America's harmful frenzy for mammograms.

Breast cancer overawareness

This weekend, the New York Times Magazine carried a long and thought-provoking piece about our harmful national obsession with mammograms. This particular article was written by author Peggy Orenstein, who is herself a breast cancer survivor. I also recommend the article "Welcome to Cancerland" by Barbara Ehrenreich, who is also a breast cancer survivor. In the flood of sanctimonious pink ribbon campaigns, these two articles offer a refreshing dose of realism and scientific data.

For every one woman whose cancer is caught early, 10 healthy women get put through the cancer-treatment ringer for a false positive. Screening also catches cancers (like ductal carcinoma in situ, DCIS) which have been going undetected and unharmful in women for ages. And finally, the most dangerous forms of breast cancer are rarely caught by mammograms because they pop up and spread so quickly, it often happens in between screenings. Even if these cancers are caught in a mammogram screening, little can be done medically speaking to improve the outcome.

Mammograms turn out to be too effective at their task: Between the overdiagnosis and misdiagnosis risks, not to mention the increased radiation exposure from the screenings themselves, you start to wonder whether anyone should ever be getting a mammogram.

● **Dataset extract**:
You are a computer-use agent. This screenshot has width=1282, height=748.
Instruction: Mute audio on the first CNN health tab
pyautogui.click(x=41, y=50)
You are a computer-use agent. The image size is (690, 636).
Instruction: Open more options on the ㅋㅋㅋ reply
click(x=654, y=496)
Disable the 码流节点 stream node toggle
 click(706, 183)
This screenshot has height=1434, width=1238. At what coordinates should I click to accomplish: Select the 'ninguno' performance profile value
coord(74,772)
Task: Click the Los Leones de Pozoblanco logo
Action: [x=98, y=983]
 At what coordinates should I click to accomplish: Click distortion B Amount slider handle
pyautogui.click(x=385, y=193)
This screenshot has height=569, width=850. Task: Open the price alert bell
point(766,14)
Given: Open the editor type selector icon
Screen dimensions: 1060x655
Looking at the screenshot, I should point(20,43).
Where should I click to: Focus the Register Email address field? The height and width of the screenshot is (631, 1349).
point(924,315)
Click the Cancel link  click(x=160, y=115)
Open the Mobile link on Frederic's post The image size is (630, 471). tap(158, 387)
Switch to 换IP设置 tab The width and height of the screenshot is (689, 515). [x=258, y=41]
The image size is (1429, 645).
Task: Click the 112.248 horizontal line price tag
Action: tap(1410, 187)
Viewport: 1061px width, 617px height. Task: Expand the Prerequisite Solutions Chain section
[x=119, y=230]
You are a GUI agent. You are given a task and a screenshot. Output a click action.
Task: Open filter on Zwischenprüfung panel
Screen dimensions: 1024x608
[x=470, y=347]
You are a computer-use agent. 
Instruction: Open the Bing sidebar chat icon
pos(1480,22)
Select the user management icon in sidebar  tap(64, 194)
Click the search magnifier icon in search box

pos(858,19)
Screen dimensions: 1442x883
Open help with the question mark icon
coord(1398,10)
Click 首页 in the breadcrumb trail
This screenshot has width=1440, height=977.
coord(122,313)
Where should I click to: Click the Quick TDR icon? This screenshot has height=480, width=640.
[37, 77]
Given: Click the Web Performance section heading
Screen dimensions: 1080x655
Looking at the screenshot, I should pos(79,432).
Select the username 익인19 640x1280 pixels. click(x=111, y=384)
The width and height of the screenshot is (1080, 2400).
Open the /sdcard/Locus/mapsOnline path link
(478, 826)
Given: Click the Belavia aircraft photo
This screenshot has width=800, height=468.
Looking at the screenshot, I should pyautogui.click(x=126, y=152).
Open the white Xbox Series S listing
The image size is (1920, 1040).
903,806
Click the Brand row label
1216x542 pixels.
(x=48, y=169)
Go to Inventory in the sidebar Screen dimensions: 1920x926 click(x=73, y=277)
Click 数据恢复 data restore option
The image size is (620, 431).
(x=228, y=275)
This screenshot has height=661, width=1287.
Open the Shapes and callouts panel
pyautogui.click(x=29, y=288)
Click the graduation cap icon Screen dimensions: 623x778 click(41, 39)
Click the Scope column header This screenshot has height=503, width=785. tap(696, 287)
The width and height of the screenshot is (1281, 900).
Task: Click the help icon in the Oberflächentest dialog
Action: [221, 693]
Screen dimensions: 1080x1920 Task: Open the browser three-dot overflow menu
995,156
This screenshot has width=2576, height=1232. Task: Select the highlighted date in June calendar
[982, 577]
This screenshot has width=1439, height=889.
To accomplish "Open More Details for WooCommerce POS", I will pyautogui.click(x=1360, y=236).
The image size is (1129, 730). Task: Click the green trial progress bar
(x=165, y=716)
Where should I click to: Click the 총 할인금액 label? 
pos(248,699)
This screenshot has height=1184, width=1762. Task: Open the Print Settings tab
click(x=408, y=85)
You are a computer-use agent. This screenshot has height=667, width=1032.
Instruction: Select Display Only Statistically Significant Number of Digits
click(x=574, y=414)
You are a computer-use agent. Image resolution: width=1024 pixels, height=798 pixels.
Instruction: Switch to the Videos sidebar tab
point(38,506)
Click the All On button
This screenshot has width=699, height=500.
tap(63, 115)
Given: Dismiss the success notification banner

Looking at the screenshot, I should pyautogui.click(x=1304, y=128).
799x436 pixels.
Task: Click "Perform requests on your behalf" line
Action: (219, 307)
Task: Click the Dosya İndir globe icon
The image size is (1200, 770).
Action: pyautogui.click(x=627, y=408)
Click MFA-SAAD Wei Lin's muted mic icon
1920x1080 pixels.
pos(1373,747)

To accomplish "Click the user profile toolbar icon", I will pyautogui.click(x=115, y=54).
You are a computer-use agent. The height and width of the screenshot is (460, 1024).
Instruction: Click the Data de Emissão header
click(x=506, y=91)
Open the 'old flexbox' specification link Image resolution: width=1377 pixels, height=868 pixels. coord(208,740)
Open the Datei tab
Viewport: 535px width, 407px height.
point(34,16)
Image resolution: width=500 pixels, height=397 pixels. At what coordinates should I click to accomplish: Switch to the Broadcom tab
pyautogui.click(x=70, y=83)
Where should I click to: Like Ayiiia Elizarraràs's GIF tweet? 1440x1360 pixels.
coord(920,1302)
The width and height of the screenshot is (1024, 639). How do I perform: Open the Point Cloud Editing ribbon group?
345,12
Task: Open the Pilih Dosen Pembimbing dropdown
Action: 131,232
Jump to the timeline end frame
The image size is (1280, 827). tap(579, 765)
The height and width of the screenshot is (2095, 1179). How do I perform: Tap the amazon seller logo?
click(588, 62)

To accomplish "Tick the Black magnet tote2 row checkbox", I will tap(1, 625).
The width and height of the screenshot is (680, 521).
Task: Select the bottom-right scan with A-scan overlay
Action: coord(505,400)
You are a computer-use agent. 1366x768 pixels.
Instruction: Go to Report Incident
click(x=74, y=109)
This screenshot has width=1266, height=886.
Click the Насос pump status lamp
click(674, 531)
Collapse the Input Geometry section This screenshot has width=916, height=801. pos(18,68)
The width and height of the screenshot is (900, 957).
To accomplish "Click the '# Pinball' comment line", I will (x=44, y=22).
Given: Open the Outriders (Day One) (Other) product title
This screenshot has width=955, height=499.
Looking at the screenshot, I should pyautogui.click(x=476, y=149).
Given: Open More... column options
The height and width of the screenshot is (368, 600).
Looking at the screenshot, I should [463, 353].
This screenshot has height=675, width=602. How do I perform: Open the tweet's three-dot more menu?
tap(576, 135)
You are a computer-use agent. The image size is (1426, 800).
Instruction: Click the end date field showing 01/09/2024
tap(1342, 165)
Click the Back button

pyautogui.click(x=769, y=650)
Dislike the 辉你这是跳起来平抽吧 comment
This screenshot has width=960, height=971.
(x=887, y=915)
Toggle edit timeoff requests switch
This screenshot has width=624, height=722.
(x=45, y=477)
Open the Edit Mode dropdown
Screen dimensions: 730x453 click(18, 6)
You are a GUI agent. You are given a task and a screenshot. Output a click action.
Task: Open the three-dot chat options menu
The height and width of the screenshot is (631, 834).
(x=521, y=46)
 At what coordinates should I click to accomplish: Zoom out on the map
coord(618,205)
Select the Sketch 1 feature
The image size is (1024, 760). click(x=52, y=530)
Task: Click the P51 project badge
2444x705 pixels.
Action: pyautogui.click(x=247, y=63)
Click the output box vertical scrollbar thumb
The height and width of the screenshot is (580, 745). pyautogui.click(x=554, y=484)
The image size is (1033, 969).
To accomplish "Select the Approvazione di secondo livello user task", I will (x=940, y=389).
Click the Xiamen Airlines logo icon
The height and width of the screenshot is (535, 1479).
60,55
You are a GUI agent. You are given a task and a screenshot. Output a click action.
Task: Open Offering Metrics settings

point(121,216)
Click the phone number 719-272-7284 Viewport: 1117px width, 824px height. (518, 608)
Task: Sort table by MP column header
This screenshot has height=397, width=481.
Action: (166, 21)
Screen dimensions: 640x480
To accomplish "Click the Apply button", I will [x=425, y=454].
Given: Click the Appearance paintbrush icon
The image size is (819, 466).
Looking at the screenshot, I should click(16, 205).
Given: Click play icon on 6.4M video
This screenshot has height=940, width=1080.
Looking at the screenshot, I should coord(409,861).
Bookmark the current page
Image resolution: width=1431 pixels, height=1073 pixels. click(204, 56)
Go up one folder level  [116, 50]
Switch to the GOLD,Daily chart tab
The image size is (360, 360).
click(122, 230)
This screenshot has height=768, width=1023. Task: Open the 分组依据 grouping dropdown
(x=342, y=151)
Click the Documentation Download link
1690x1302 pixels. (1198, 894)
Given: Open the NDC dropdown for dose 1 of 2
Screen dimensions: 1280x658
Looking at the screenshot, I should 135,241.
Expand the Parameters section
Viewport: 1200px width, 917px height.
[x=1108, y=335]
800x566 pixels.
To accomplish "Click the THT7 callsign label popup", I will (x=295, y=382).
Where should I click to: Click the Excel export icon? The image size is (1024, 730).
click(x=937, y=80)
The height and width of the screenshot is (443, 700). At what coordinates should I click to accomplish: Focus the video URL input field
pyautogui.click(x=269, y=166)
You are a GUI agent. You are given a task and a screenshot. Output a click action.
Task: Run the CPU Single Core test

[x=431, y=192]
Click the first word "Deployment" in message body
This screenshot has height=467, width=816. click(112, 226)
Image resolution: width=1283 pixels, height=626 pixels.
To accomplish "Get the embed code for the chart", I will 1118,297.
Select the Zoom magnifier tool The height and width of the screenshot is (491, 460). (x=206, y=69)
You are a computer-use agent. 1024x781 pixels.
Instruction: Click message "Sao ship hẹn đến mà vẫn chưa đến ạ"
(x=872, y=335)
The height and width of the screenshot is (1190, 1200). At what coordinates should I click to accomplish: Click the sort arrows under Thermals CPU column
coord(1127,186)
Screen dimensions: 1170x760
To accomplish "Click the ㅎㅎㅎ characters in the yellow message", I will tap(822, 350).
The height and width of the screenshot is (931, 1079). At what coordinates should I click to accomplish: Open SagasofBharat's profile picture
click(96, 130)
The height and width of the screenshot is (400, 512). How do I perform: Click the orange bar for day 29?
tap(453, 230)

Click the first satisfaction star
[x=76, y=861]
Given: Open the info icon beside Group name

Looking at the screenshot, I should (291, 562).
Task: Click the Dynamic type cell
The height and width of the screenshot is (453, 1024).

● **Problem statement**: Please reproduce the mammogram piece word for word, from "For every one" up to and including "improve the outcome.".

● **Solution**:
For every one woman whose cancer is caught early, 10 healthy women get put through the cancer-treatment ringer for a false positive. Screening also catches cancers (like ductal carcinoma in situ, DCIS) which have been going undetected and unharmful in women for ages. And finally, the most dangerous forms of breast cancer are rarely caught by mammograms because they pop up and spread so quickly, it often happens in between screenings. Even if these cancers are caught in a mammogram screening, little can be done medically speaking to improve the outcome.